Stephen Stanley, chief U.S. economist at Santander U.S. Capital Markets, offered a more measured view: "I expect consumer spending to be softer in the first half of the year than would have been the case in the absence of the surge in gasoline prices, but I project that energy prices will recede significantly within a few months, allowing real outlays to rebound in the second half of the year." (Source: Reuters, April 1, 2026)
An economist at TD Bank Group, Ksenia Bushmeneva, described February as "a solid report" but separately noted that higher gas prices would lift nominal March retail sales — since the government figures are not inflation-adjusted — while "real spending might take a hit as consumers look to offset higher fuel costs with reduced spending discretionary items, with spending on travel and recreation the most likely areas to be cut." (Source: AP, April 1, 2026)
The Broader Snapshot: What the Iran War Has Already Cost
The retail sales data arrives alongside a broader market context. Reuters noted that the conflict had wiped off $3.2 trillion from the U.S. stock market in March — the S&P 500's worst monthly decline in a year. Higher-income households, whose wealth is tied to equity markets, have been the dominant force in consumer spending; a sustained market decline could weaken that pillar. (Source: Reuters, April 1, 2026)
Separately on Wednesday, the Institute for Supply Management (ISM) reported that manufacturing expanded in March — a positive sign. However, the ISM data also showed supplier delivery performance deteriorating, suggesting supply chain pressures are already building. (Source: Reuters, April 1, 2026 — Reuters noted this in summary bullets; the full ISM figure was not cited in the article reviewed)

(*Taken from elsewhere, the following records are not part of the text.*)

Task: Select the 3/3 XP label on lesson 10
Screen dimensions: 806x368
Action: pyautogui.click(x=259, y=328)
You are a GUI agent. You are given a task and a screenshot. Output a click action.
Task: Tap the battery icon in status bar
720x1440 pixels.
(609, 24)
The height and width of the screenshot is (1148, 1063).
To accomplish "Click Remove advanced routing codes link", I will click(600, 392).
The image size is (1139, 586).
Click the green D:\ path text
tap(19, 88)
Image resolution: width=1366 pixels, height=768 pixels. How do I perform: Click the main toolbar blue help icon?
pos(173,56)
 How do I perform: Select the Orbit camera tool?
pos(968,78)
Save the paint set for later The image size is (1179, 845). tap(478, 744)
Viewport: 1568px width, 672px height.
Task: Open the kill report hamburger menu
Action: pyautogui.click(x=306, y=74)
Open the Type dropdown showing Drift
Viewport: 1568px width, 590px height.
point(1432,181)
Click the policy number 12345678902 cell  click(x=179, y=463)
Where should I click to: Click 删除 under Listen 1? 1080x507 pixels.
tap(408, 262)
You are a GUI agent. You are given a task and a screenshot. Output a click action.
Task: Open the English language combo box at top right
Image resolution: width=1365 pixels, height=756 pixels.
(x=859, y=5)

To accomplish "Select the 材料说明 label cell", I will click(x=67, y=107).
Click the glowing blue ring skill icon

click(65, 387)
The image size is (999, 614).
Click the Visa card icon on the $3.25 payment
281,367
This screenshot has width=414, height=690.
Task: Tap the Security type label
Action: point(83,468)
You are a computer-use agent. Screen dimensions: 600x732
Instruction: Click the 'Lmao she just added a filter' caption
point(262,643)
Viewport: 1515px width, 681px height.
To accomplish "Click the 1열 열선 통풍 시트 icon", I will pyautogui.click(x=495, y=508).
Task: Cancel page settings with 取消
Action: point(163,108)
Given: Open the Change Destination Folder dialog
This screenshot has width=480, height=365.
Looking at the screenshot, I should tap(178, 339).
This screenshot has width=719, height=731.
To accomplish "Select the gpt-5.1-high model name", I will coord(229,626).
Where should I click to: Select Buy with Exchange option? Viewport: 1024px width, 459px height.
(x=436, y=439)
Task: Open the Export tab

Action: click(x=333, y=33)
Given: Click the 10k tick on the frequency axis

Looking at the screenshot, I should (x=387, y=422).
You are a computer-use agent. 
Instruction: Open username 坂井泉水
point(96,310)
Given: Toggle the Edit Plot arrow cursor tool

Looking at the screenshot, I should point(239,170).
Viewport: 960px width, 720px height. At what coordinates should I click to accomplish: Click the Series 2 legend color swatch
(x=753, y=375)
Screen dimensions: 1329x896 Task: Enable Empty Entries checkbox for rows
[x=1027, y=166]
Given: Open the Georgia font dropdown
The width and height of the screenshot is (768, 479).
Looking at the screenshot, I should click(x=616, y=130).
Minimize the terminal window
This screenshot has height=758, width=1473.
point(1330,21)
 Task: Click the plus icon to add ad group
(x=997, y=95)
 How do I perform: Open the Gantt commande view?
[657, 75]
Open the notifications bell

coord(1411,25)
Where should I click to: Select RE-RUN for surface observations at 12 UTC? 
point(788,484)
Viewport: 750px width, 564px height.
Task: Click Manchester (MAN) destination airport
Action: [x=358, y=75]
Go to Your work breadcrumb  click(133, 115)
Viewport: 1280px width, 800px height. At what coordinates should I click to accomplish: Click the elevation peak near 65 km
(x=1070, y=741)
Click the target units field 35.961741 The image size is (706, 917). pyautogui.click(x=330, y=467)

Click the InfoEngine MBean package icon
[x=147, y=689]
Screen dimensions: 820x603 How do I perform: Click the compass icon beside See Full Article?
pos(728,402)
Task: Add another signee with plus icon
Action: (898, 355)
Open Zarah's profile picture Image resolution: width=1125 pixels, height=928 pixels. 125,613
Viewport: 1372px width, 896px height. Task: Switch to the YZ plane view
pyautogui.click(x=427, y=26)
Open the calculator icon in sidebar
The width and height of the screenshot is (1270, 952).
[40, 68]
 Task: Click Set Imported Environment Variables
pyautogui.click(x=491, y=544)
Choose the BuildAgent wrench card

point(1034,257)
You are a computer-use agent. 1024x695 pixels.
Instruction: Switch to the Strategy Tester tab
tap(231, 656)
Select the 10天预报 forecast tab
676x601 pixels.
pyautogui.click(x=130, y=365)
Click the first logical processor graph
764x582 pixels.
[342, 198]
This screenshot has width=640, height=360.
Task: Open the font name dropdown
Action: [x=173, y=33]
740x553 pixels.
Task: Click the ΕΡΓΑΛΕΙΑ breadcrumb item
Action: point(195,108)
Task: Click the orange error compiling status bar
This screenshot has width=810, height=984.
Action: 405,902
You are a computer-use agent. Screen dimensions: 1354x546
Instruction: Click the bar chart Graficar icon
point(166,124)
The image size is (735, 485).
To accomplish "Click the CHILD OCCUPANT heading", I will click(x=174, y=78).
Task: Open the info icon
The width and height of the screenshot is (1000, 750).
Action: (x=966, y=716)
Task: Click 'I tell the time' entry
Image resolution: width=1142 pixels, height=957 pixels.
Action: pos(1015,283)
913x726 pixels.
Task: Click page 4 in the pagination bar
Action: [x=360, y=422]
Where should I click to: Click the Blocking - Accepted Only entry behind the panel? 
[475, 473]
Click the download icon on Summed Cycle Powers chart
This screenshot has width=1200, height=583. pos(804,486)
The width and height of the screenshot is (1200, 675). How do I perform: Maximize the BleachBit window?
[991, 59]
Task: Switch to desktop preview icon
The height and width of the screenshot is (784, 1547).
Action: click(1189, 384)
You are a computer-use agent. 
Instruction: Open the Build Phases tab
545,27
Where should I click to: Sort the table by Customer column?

Note: Ranked cannot independently confirm the specific ISM Manufacturing Index figure for March 2026 beyond Reuters' characterization in its summary headline. The full data release should be consulted for specific numerical values.
Why It Matters
Consumer spending accounts for approximately 70% of U.S. GDP — a well-documented historical figure. The February retail sales report, while positive, is essentially a baseline snapshot of the pre-war economy. The real economic test is in the March and April data, which will capture the full effect of $4+ gasoline, the Iran war's disruption of global shipping, and the expiration of the tax refund boost.
The picture from economists is consistent: the U.S. consumer entered the war in reasonable shape, but the conditions that supported February spending — cheap energy, tax refund cash, deferred tariff pain — are either already gone or rapidly fading.